Recognition for Pfeiffer's achievements grew during her lifetime. Her expeditions were supported in part by a grant of 1,500 gulden from the Austrian government. She also received assistance from leading figures in European geography: the explorer Alexander von Humboldt and the geographer Carl Ritter provided letters of introduction that helped facilitate her travels and brought her work to the attention of scientific institutions.

With Humboldt's support, Pfeiffer became the first woman elected an honorary member of the Geographical Society of Berlin, and she was later admitted as an honorary member of the Geographical Society of Paris.

In recognition of her achievements in exploration and scientific collecting, King Frederick William IV of Prussia awarded her the Gold Medal for Science and Art.

Pfeiffer's reputation continued to grow after her death. In 1892 the Viennese Society for the Further Education of Women arranged for her remains to be transferred to a place of honour in Vienna Central Cemetery, where she became the first woman admitted to the section reserved for distinguished citizens.

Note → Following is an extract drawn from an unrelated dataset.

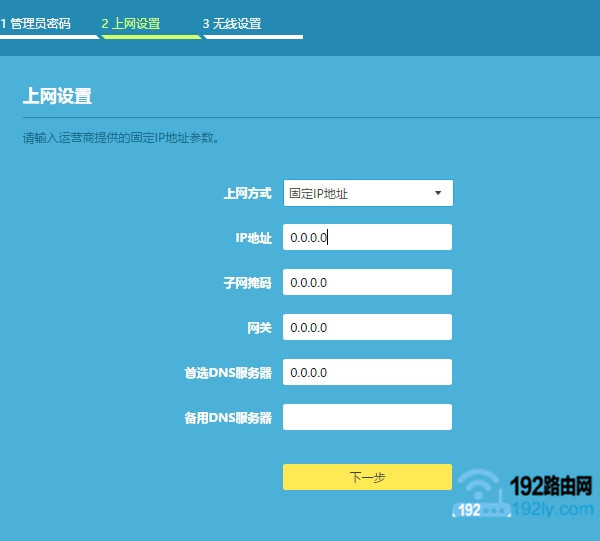The height and width of the screenshot is (541, 600).
Task: Click the dropdown arrow in 上网方式 box
Action: pos(438,193)
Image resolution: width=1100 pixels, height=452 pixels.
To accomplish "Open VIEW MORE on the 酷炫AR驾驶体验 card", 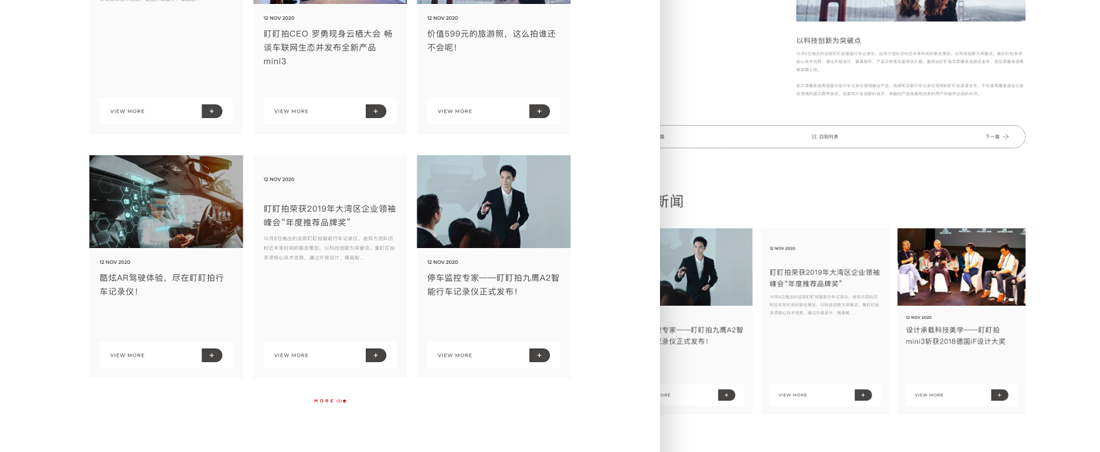I will click(x=127, y=355).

Her name has also been commemorated in modern institutions and public spaces. In 2000 a street in Munich was renamed Ida-Pfeiffer-Straße, and in 2018 the University of Vienna established an Ida Pfeiffer Professorship in the Faculty of Earth Sciences, Geography and Astronomy.
== Historiography ==
Pfeiffer's life and travels have attracted sustained scholarly attention from historians of exploration, travel writing, and gender history. Her journeys and published narratives have been examined as early examples of women's participation in scientific travel and global exploration during the nineteenth century.

Recent scholarship has reassessed Pfeiffer's role in the development of travel literature and the scientific networks of the nineteenth century, emphasizing both the scale of her journeys and the natural history specimens she collected during her expeditions.

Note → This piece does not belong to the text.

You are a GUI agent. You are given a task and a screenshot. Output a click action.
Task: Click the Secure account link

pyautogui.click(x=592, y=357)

Major studies of Pfeiffer's life include:

- Jehle, Hiltgund (1989). "Ida Pfeiffer: Weltreisende im 19. Jahrhundert: Zur Kulturgeschichte reisender Frauen"
- van Wyhe, John (2019). "Wanderlust: The Amazing Ida Pfeiffer, the First Female Tourist"
- Habinger, Gabriele (2022). "Eine Wiener Biedermeierdame erobert die Welt: Die Lebensgeschichte der Ida Pfeiffer (1797–1858)"
- Sistach, Xavier (2023). "Les aventures d'Ida Pfeiffer"

These studies situate Pfeiffer within the broader history of nineteenth-century exploration and travel writing, highlighting her as one of the earliest women to undertake extensive independent journeys around the world and as a pioneering figure in the development of modern travel literature.